● Aim of the exercise
Two lines in the listing below mark the span: one contains "Viewport: 1600px width, 1200px height." and one contains "Task: Switch to the Gear Swaps sub-tab". Reproduce both of them and everything between, exactly.

● Extracted entries
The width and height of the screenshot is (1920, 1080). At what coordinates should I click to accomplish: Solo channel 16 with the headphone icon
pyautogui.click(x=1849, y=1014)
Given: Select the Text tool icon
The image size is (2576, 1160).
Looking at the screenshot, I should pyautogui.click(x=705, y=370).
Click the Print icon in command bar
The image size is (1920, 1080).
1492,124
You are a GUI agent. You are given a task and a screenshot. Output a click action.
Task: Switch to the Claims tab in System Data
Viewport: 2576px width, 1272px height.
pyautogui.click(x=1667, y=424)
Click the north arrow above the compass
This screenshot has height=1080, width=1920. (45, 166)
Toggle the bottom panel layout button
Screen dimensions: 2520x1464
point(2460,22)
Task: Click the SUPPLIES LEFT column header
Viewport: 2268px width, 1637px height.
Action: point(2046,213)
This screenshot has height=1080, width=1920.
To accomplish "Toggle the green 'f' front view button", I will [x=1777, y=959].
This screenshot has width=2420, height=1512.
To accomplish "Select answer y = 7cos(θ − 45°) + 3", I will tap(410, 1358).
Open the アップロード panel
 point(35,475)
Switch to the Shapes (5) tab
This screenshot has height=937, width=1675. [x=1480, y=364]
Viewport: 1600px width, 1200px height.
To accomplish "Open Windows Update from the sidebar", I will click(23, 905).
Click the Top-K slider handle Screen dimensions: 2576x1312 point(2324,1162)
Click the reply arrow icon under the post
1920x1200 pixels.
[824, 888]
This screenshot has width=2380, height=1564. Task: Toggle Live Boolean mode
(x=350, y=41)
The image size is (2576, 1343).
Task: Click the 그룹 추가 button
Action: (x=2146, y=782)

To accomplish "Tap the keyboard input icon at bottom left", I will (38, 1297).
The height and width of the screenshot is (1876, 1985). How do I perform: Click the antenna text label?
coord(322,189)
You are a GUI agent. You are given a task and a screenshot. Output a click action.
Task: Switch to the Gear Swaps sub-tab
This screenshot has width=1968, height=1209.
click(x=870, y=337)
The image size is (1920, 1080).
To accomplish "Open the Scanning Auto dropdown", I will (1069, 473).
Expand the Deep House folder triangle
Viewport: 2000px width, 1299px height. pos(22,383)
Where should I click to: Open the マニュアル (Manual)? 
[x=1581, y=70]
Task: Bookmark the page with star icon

● Solution to the problem
Viewport: 1600px width, 1200px height.
To accomplish "Open Windows Update from the sidebar", I will click(23, 905).
Click the Top-K slider handle Screen dimensions: 2576x1312 point(2324,1162)
Click the reply arrow icon under the post
1920x1200 pixels.
[824, 888]
This screenshot has width=2380, height=1564. Task: Toggle Live Boolean mode
(x=350, y=41)
The image size is (2576, 1343).
Task: Click the 그룹 추가 button
Action: (x=2146, y=782)

To accomplish "Tap the keyboard input icon at bottom left", I will (38, 1297).
The height and width of the screenshot is (1876, 1985). How do I perform: Click the antenna text label?
coord(322,189)
You are a GUI agent. You are given a task and a screenshot. Output a click action.
Task: Switch to the Gear Swaps sub-tab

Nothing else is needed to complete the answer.